- [Okuma parçası]:
________
Ankhsenamun (MÖ 1350 civarında doğdu ve gençliğinde Ankhesenpaaten olarak bilinirdi) Mısır’ın 18. Hanedanı’ndan
Akhenaten ve Nefertiti’nin kızıydı. Babasıyla evliydi ve 13 yaşına gelmeden önce babasından Ankhesenpaaten Tasherit (‘Genç Ankhesenpaaten’) adında bir kızı olmuş olabilir.
Hala genç bir kızken ve muhtemelen Akhenaten ile evliyken, daha çok Tutankhamun olarak bilinen üvey kardeşi Tutankhaten ile nişanlandı
. Hem babasından hem de kocasından sağ kurtuldu ve yabancı bir prensle evlenip onu firavun yapmaya çalışan bilinen ilk kraliyet kanından
Mısırlı kadındır. Ancak girişimi başarısız oldu ve sonrasında başına ne geldiği ve ölüm yılı bilinmiyor.
Gençlik ve Evlilik
Akhenaten, muhtemelen dini inançları nedeniyle ama muhtemelen politik nedenlerle, Mısır’ın geleneksel dinini yasakladı ve dini uygulamaları bastırdı. Amun tanrısına olan popüler ibadet, özellikle zulümle hedef alındı çünkü Amun tapınak komplekslerinin rahipleri, kraliyet ailesininkiyle rekabet edebilecek kadar zenginlik ve güç kazanmışlardı. Toprak, eski Mısır’da zenginliğin kaynağıydı ve Akhenaten’in dini reformları sırasında rahipler firavundan daha fazla toprağa sahipti. Mısırlıların her zaman bildiği geleneksel politeizm yerine, Akhenaten, güneş diski tarafından temsil edilen tek yüce tanrı Aten merkezli katı bir monoteizm kurdu.
________
- [İncelenecek veriler]:
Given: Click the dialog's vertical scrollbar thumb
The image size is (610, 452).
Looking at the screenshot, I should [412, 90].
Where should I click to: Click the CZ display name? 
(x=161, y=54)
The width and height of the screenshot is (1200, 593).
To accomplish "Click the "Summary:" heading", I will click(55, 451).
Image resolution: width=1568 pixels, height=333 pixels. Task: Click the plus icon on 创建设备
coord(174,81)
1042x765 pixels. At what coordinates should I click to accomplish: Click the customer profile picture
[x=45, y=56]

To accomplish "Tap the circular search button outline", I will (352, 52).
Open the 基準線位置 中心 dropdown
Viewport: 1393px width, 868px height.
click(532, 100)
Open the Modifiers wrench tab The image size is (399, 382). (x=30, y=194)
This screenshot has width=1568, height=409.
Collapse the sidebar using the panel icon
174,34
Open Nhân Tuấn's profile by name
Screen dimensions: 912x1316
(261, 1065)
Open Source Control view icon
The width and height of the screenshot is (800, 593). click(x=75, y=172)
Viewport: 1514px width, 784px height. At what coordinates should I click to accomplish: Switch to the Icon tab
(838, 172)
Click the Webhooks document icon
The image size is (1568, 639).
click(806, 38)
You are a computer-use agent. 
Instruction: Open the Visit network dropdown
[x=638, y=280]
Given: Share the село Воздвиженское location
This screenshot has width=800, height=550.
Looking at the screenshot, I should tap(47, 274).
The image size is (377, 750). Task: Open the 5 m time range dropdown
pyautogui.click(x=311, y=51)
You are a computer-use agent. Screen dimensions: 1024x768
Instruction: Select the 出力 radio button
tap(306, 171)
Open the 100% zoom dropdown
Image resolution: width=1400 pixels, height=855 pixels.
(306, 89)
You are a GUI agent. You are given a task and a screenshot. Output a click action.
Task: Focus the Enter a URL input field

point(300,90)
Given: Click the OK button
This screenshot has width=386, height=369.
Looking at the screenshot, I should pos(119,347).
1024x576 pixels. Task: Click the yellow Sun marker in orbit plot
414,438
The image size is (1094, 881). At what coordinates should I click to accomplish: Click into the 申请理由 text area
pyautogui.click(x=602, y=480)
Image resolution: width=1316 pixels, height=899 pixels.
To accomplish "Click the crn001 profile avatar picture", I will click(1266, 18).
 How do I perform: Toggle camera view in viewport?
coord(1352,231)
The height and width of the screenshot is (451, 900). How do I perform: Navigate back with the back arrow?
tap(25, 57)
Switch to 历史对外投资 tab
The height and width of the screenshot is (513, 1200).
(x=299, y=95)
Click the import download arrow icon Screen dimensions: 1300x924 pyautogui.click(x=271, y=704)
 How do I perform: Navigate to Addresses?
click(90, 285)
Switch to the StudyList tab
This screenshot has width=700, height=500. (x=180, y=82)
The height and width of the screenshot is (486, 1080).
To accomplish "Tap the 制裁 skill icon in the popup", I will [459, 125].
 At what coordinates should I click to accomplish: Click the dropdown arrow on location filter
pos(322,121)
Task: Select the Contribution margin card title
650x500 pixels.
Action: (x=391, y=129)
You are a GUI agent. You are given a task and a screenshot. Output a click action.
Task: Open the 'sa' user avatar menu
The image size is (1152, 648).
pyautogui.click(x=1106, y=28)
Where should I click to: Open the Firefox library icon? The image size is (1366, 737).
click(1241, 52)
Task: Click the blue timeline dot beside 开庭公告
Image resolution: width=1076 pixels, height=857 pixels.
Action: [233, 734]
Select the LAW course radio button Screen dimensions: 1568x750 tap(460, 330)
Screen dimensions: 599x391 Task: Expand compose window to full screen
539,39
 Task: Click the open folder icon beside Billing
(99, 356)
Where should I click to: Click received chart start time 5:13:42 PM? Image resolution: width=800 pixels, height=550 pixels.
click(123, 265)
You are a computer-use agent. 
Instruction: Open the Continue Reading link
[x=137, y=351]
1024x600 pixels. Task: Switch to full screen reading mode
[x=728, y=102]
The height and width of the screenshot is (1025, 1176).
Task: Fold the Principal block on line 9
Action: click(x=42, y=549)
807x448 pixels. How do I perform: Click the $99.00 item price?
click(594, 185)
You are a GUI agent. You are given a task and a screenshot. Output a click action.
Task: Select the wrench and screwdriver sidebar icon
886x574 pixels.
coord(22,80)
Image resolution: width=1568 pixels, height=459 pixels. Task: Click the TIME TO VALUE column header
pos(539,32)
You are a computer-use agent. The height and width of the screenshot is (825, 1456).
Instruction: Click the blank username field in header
________
- [Görev]:
Ankhsenamun hakkındaki metnin "Ankhsenamun (MÖ 1350" ile başlayıp "ölüm yılı bilinmiyor." dahil olmak üzere biten kısmını hiç değiştirmeden yazın. Öğeler, Ankhsenamun hakkındaki metinden ayrı bir malzemedir.

- [Yazılı çözüm]:
Ankhsenamun (MÖ 1350 civarında doğdu ve gençliğinde Ankhesenpaaten olarak bilinirdi) Mısır’ın 18. Hanedanı’ndan
Akhenaten ve Nefertiti’nin kızıydı. Babasıyla evliydi ve 13 yaşına gelmeden önce babasından Ankhesenpaaten Tasherit (‘Genç Ankhesenpaaten’) adında bir kızı olmuş olabilir.
Hala genç bir kızken ve muhtemelen Akhenaten ile evliyken, daha çok Tutankhamun olarak bilinen üvey kardeşi Tutankhaten ile nişanlandı
. Hem babasından hem de kocasından sağ kurtuldu ve yabancı bir prensle evlenip onu firavun yapmaya çalışan bilinen ilk kraliyet kanından
Mısırlı kadındır. Ancak girişimi başarısız oldu ve sonrasında başına ne geldiği ve ölüm yılı bilinmiyor.